-- Start of Supplied passage --

Well, I just got this a few seconds ago and listen to what the reporter had to say. I've read over the story. It looked like some things didn't pan out. It looked like a couple of things did. And it was obviously from a long time ago.

I guess if I'm here to analyze the political implications of it, our voters are going to look at tax returns that are decades old and put more weight on that and they put on their own personal financial situation which is probably better based on today's economy. I doubt it, but certainly this is a story the White House is going to have to talk about over the next few days, because it's obviously new information the public hasn't had.

BURNETT: Right. Now, look, you have fair points here but let me let me just say, Jen, the 1987 quote, and by the way there's a million like this since then. We all including every viewer could probably basically paraphrase them but, "There's no one my age who has accomplished more." You have a guy who's saying his net worth are numbers that don't add up even without this information.

-- End of Supplied passage --
-- Start of Given information --

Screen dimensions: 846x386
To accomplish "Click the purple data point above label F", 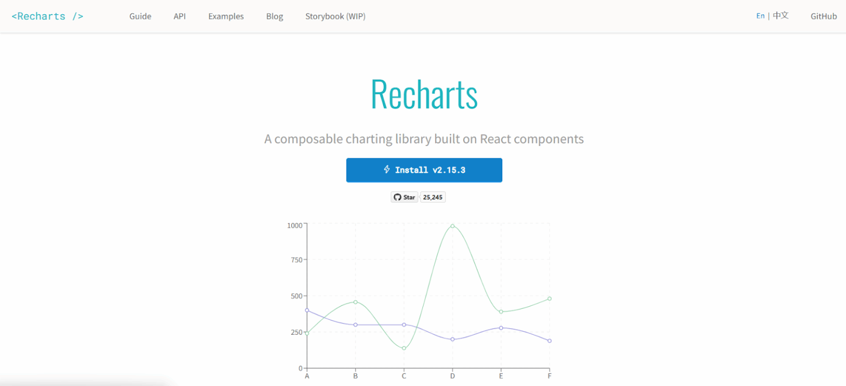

-- End of Given information --

:: Instruction ::
From the broadcast transcript, repeat word for word the part that begins with the words containing "I guess if I'm" and ends with "public hasn't had.".

:: The solution ::
I guess if I'm here to analyze the political implications of it, our voters are going to look at tax returns that are decades old and put more weight on that and they put on their own personal financial situation which is probably better based on today's economy. I doubt it, but certainly this is a story the White House is going to have to talk about over the next few days, because it's obviously new information the public hasn't had.